[Exercise passage]
When I began my PhD study and collaboration with Adam, I realized that drawing concepts was helpful in order think through the philosophical ideas as a practice. It is a way of thinking with movement the way Adam once wrote “thinking is a feeling through a body that is always moving.” Following Deleuze & Guattari, this artistic/intraethnographic collaboration works between the molar/molecular: “The world as multiplicity, as constituted by movements of differences in intensity” (O’Sullivan, 31). Relation and its assembled meshworks are in perpetual motion. Language, as in writing for academia, as an example, asks me to suspend the movement. It is within a creative artistic process that we have developed an intraethnography as the intrasubjective collaboration that questions the production of subjectivity as coming from one voice. We also question identity-thinking that belongs to the articulation of the humanist subject.

A PhD requires new concepts to be created which is difficult in the process of writing traditionally, so I gravitated towards this artistic practice with Adam to understand rhythm, movement, relation, duration as important concepts in the discussion of “difference” and collaboration. Difference as duration, from Henri Bergson, are also affective events, and what happens around them are the excess that the “coherent” academic paper alone delimits. Adam and I both resist writing that is instrumental in nature (this instrumentality when it comes to autism is to be methodologically prescriptive in terms of remediation and cure). We also refer to our artistic practice as our life; it is has arisen from the way we move and survive in the world, outside of educational systems that have excluded us both as mother and son. These journals are daily reflections of collective readings and discussions with Adam and other readings we engage together.
[/Exercise passage]
[Exercise data]
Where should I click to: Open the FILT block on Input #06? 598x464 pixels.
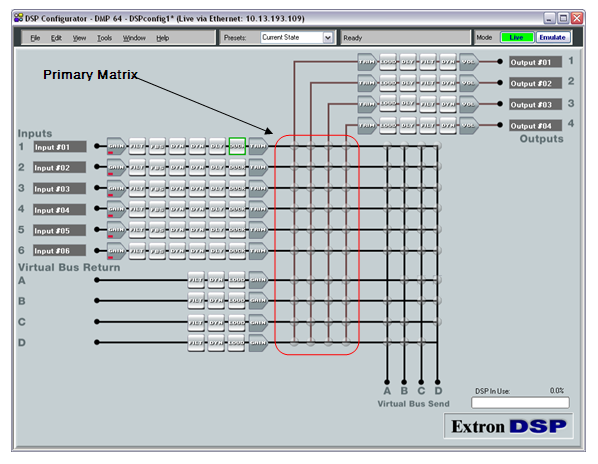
[/Exercise data]
**Directions for this task**
Can you carry on the essay on drawing concepts with Adam, starting after its final sentence? The listing is separate material, unrelated to the essay on drawing concepts with Adam.

**Reply**
Adam and I, often with members of The A Collective, bring readings or “situations” derived from others as an “enabling constraint” to begin. We might, for example, think around the concept of repetition and how that is taken up in various fields. In the behavioural psychology fields (also adopted by other clinical/therapeutic regimes), for example, repetition and obsessive interests are pathologized. Repetition is too simply characterized as behavioural (maladaptive) rather than as pleasurable, necessary, adaptive, generative. In the development of a skill, repetition is a practice for the development of technique. Repetition is also mastery. Repetition brings something into existence. Repetition spaces space (as in proprioception). It lands and moves again. Repetition stabilizes, sort of, because in repetition there are always new movements and affects coming forth, in the field of relation. We think deeply about repetition in terms of how it is positioned as mastery and human, and then move it toward autistic repetition outside the pathology paradigm.

Reference:

O’Sullivan, Simon. Art Encounters Deleuze and Guattari: Thought Beyond Representation. Palgrave Macmillan, 2006.